Apple Computer CEO, Tim Cook, made some sensation a while back last year 2014, when he became the first CEO of a Fortune 500 company to publicly identify as gay.
World Economic Forum seems more regularly like a discussion that is centered amongst executives’ roles and privileges; that is, ahead of the regular employee workplace issues. Imagine the insecurity of the world’s top executives, politicians, academics and other figureheads — all of them in exalted positions — consoling each other about the perils of having an openly gay and friendly workplace; which is primarily amongst their own set, aside from considering how it would “trickle down” to the rest of the workforce.
Would the world’s corporate executives be less than timid, so as to make LGBT issues anything more than just an academic consideration?
Human Rights Campaign (HRC), a LGBT equal rights group, notes that the World Economic Forum has taken the issues from the unofficial breakfast talk, now into the official agenda. HRC says “With this year’s inclusion of LGBT rights on the WEF’s agenda, it has become an important ally in furthering the global discussion of LGBT equality.
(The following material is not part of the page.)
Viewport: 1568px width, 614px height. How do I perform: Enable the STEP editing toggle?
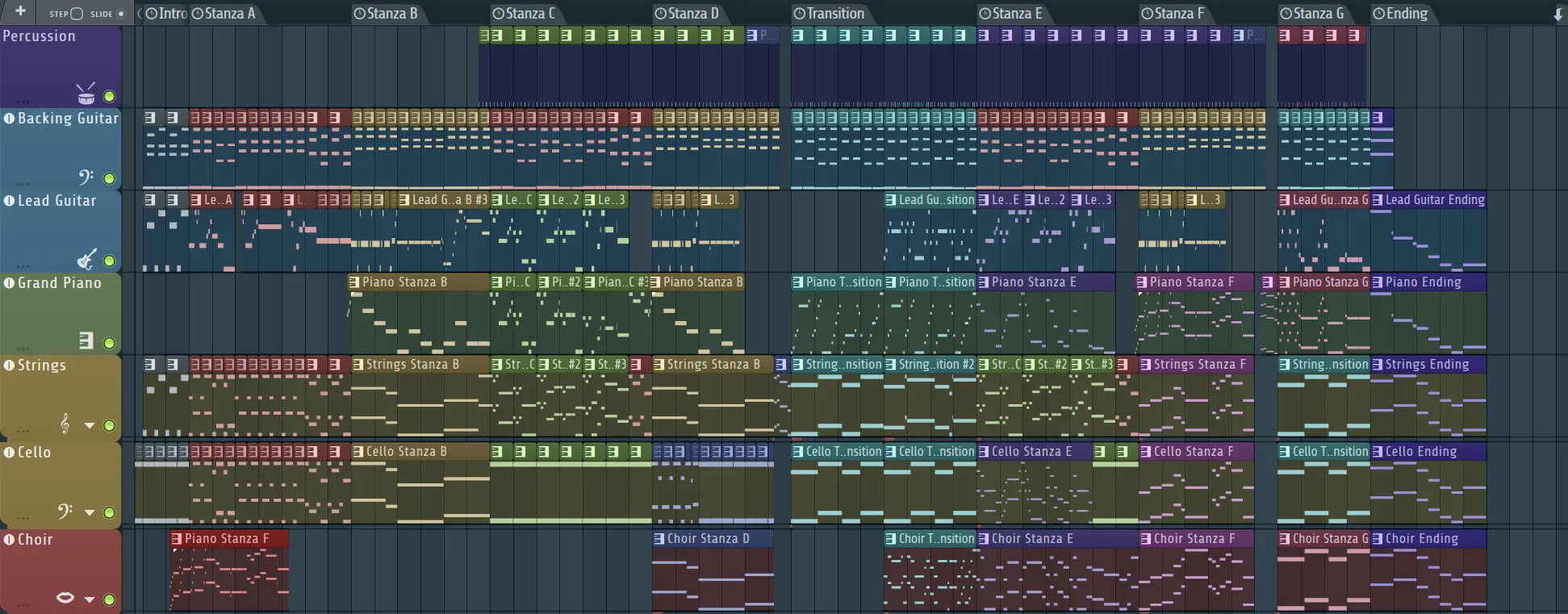77,14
It should be lauded for taking on the important topic of workplace inclusion, and take steps to have an even more robust conversation on the human rights of LGBT people at next year’s meeting.”
For years, LGBT issues have been relatively taboo topic at Davos, since many of the participating nations and their figureheads include those like Russia, Nigeria and Uganda; whereas, sensitivity to human rights, gay and transgender topics have not exactly been the norm. In those nations, the record for human rights among LGBT people is known to be repressive and violent; that is, sometimes providing no specific laws and/or enforcement for protection. Meanwhile, same-sex acts are illegal and can be punishable by death in many of the nations of Africa, the Middle East and South Asia, such as for example: Yemen, Iran, Iraq, Mauritania, Qatar, Saudi Arabia, Somalia, Sudan and United Arab Emirates.
This last Thursday at Davos, executives considered the importance of being ‘proactive’ about LGBT issues, so as to lower turnover and dissatisfaction amongst company employees. The idea is that an openly gay senior executive, such as Tim Cook, is both identifiable and encouraging to regular employees that happen to be gay. LGBT employees are 85% more likely to come out of the closet themselves with such realizations, if they see someone openly gay at the top. Research also shows that workers who are closeted are 70% more likely to leave their employer, seeking a work environment that’s conducive and friendly to LGBT issues.